La comunidad de Las Choapas, Veracruz, enfrenta un nuevo episodio de dolor tras confirmarse la muerte de Heber Sánchez, un migrante mexicano que falleció mientras se encontraba bajo custodia del Servicio de Inmigración y Control de Aduanas (ICE) en Estados Unidos. Su vivienda en el Ejido San Martín permanece cerrada, mientras su familia aguarda su repatriación. Heber había emigrado como miles de jornaleros veracruzanos en busca de mejores oportunidades para sus hijos.

De acuerdo con los familiares, Heber fue detenido el 7 de enero en Georgia tras sufrir un accidente. Su arresto ocurrió antes de recibir atención médica y derivó únicamente de su estatus migratorio. Su esposa no tuvo noticias sobre él hasta el 14 de enero, cuando autoridades estadounidenses informaron del fallecimiento sin ofrecer detalles claros sobre la causa. Ante esta falta de información, su cuñado Jesús Ramos expresó el miedo y la indefensión que viven las familias indocumentadas al intentar buscar respuestas.
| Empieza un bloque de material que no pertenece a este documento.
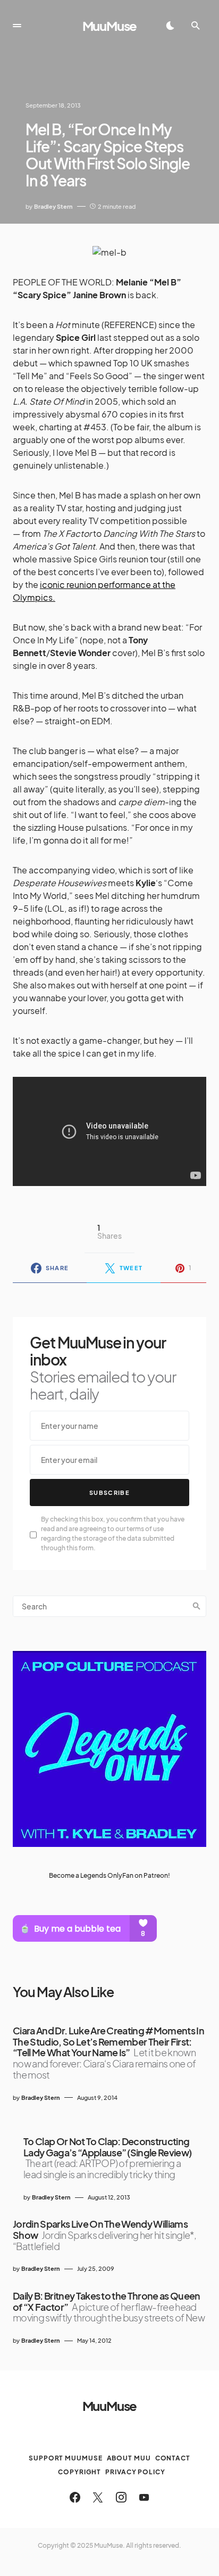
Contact (172, 2458)
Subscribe (109, 1492)
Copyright (79, 2472)
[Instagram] (121, 2497)
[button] (17, 26)
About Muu (129, 2458)
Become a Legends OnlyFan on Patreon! (109, 1875)
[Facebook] (75, 2497)
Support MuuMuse (66, 2458)
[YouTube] (144, 2497)
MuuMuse (109, 26)
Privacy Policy (135, 2472)
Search (197, 1606)
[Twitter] (97, 2497)
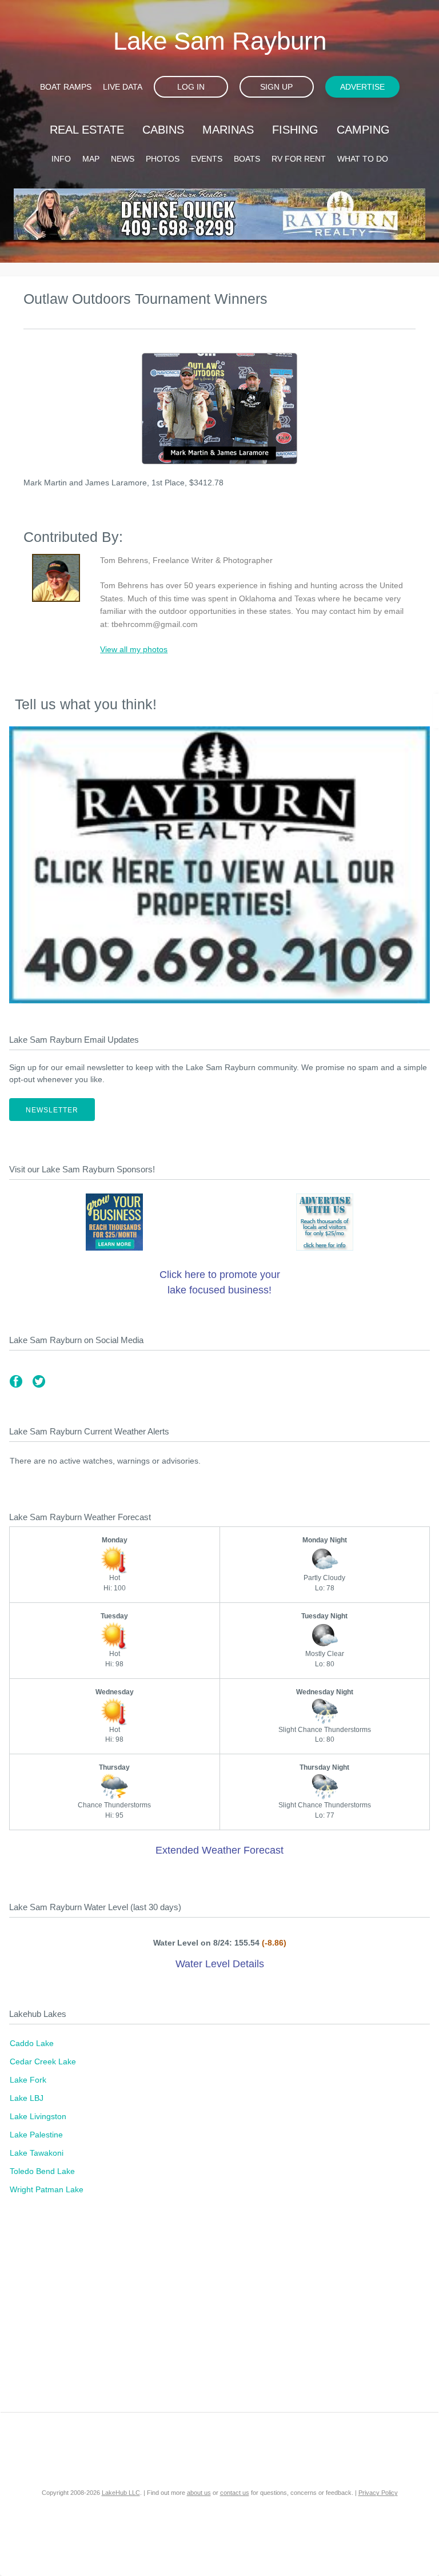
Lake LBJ (26, 2098)
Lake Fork (28, 2079)
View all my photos (133, 649)
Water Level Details (219, 1964)
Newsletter (52, 1110)
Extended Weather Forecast (219, 1850)
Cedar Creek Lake (43, 2061)
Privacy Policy (378, 2492)
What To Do (362, 158)
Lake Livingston (38, 2116)
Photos (162, 158)
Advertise (362, 86)
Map (90, 158)
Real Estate (87, 129)
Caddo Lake (32, 2043)
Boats (247, 158)
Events (206, 158)
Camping (363, 129)
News (122, 158)
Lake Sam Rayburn (219, 41)
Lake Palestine (36, 2134)
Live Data (122, 86)
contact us (234, 2492)
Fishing (295, 129)
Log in (191, 86)
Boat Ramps (65, 86)
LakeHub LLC (121, 2492)
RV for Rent (299, 158)
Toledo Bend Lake (42, 2171)
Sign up (276, 86)
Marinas (228, 129)
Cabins (163, 129)
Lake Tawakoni (36, 2152)
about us (199, 2492)
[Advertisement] (219, 2315)
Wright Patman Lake (46, 2189)
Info (61, 158)
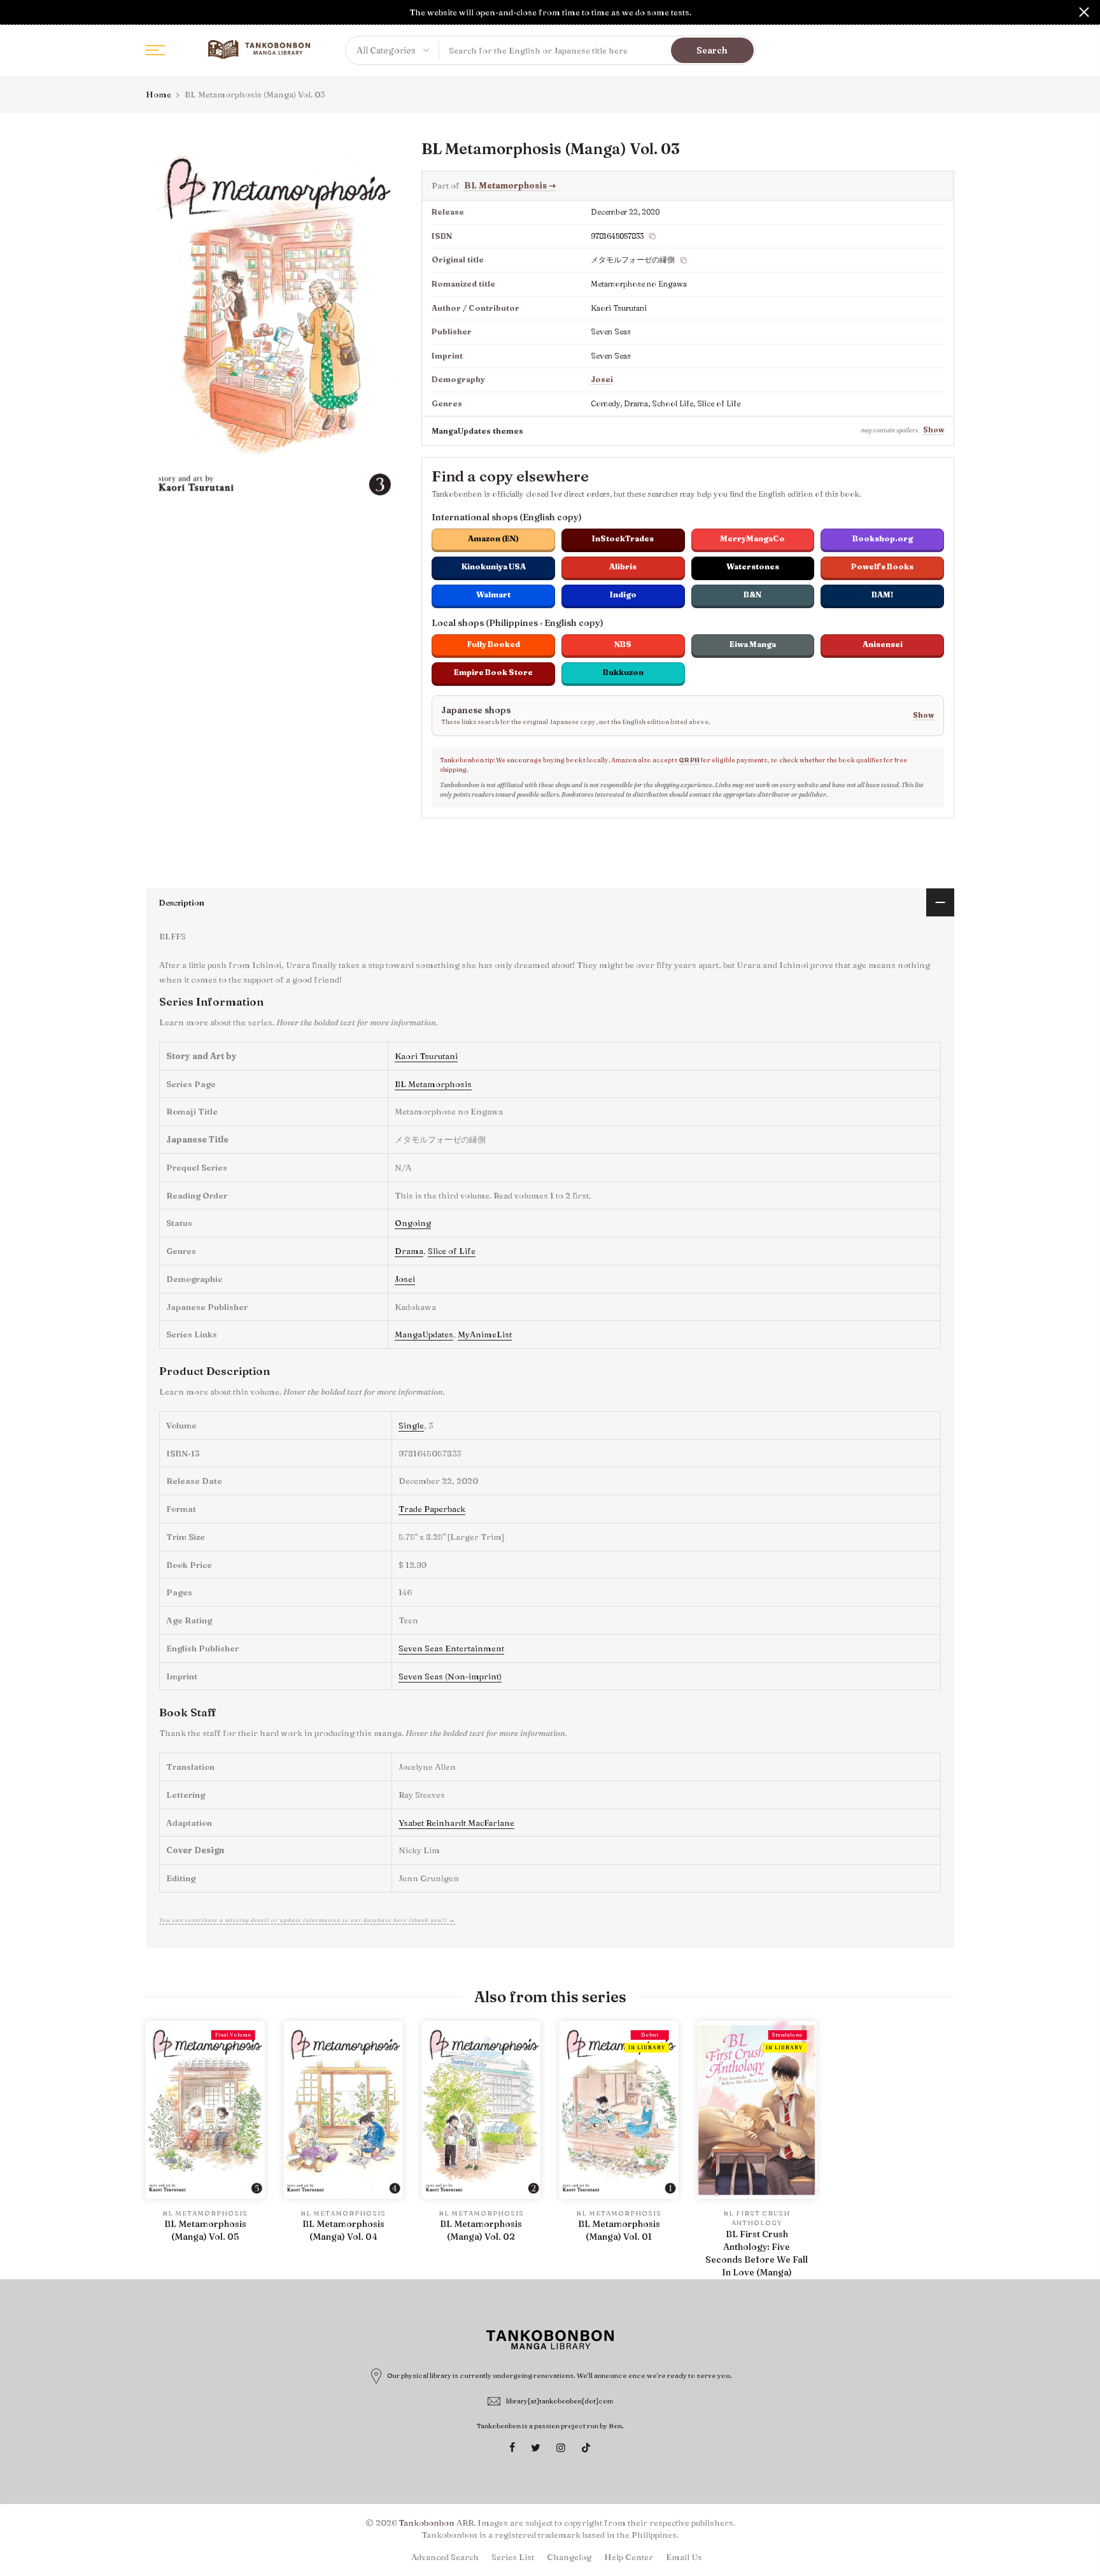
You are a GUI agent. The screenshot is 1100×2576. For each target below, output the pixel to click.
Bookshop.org (882, 538)
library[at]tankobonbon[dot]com (560, 2400)
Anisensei (883, 644)
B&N (752, 594)
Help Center (628, 2557)
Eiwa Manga (753, 644)
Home (158, 94)
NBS (622, 644)
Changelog (569, 2557)
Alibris (623, 566)
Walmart (493, 594)
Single (411, 1425)
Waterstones (752, 566)
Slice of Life (452, 1251)
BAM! (882, 594)
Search (712, 50)
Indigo (623, 594)
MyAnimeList (485, 1334)
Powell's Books (882, 566)
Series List (512, 2557)
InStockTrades (623, 538)
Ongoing (413, 1223)
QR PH (689, 760)
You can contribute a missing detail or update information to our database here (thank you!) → (307, 1919)
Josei (602, 379)
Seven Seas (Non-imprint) (450, 1676)
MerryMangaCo (752, 538)
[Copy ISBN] (652, 236)
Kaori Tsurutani (426, 1056)
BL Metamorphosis (510, 185)
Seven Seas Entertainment (451, 1648)
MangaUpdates (424, 1334)
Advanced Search (445, 2557)
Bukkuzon (623, 672)
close (16, 12)
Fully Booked (493, 644)
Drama (409, 1251)
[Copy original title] (683, 260)
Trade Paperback (431, 1509)
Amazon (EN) (493, 538)
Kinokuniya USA (494, 566)
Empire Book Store (493, 672)
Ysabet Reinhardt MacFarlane (456, 1823)
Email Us (684, 2557)
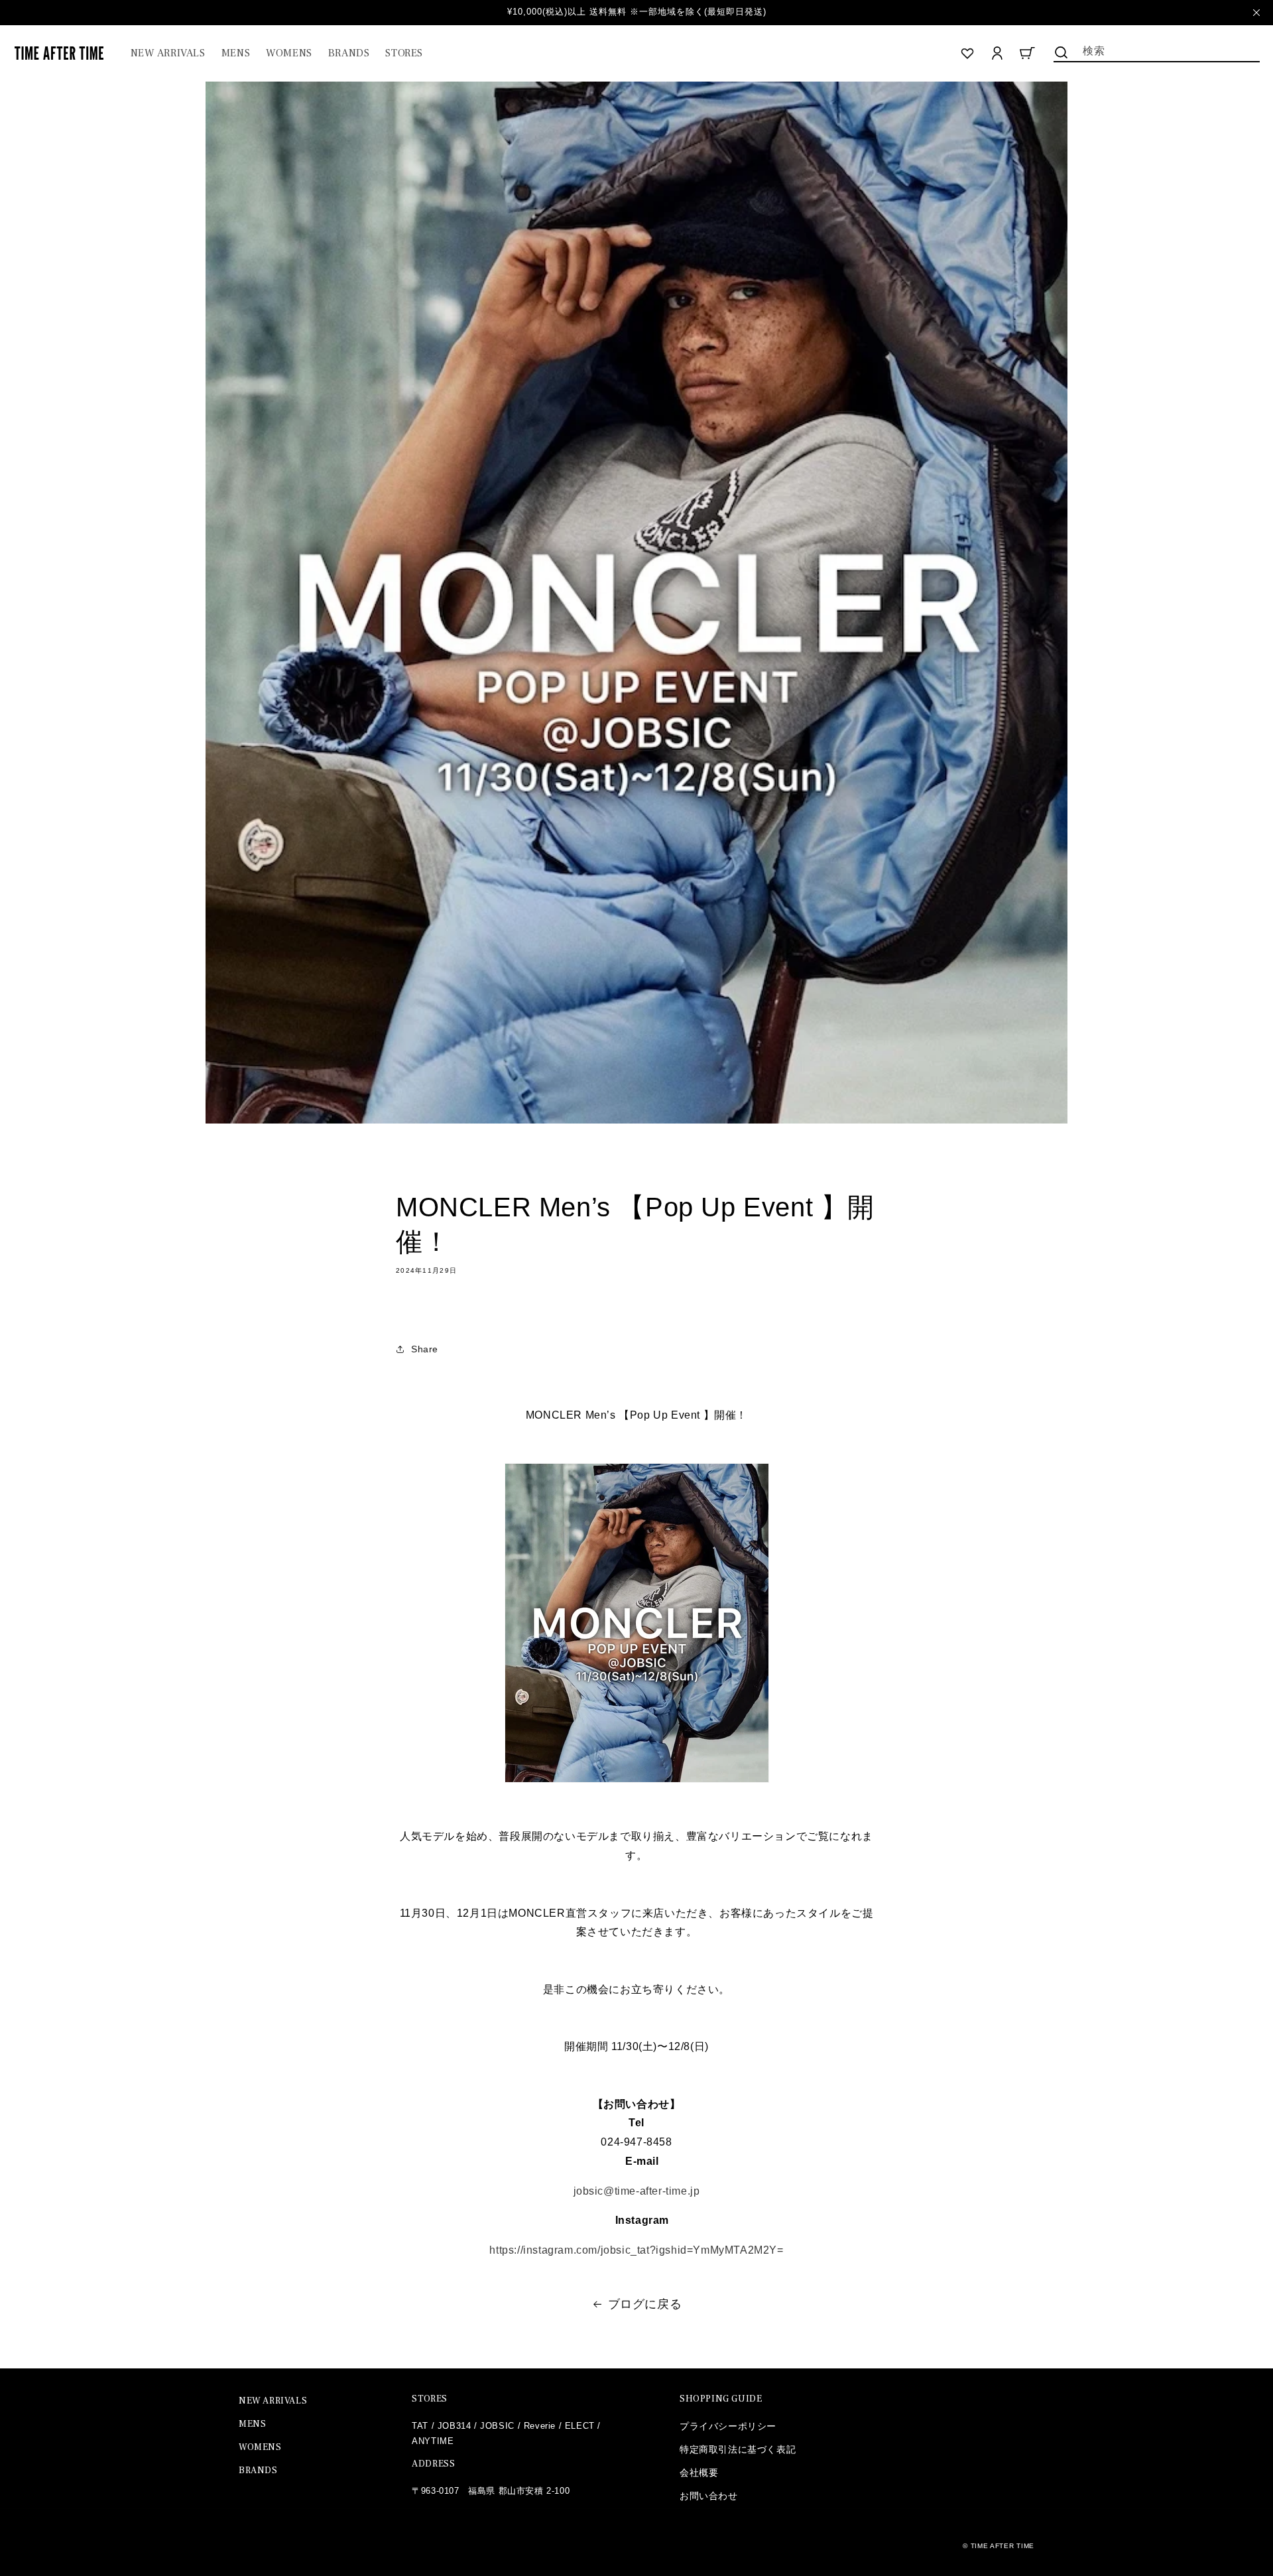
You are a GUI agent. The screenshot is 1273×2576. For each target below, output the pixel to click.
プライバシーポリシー (728, 2426)
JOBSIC (497, 2426)
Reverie (540, 2426)
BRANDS (258, 2471)
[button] (235, 53)
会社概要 (699, 2472)
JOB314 (454, 2426)
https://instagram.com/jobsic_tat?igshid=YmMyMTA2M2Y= (636, 2250)
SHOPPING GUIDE (721, 2399)
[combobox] (1156, 49)
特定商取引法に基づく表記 (738, 2449)
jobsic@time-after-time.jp (637, 2191)
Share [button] (424, 1349)
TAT (420, 2426)
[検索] (1061, 52)
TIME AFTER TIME (1003, 2545)
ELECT (580, 2426)
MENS (252, 2424)
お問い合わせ (709, 2495)
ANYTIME (433, 2441)
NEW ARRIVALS (273, 2401)
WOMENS (260, 2447)
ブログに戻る (645, 2304)
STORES (430, 2399)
La versión oficial comunicada a los familiares indica que Heber se habría quitado la vida dentro del centro de detención. No obstante, sus seres queridos rechazan esta explicación y aseguran que el joven tenía un fuerte vínculo con sus hijos y proyectos de vida que lo motivaban a seguir adelante. Su madre, Catalina Sánchez Domínguez, de 102 años, recibió la noticia con profundo dolor, mientras su hermano, Feliciano Sánchez, insistió en que debió recibir atención médica inmediata tras el accidente y pidió una investigación seria que esclarezca lo ocurrido.

El cuerpo de Heber ya fue entregado a sus familiares en Estados Unidos, y actualmente se gestiona su repatriación a Veracruz. El caso ha reavivado la preocupación entre las comunidades migrantes de la región, donde muchos habitantes viajan cada año a territorio estadounidense y reportan un clima de hostigamiento constante por parte de agentes del ICE. La familia, devastada, exige justicia y transparencia para determinar las circunstancias reales de su muerte.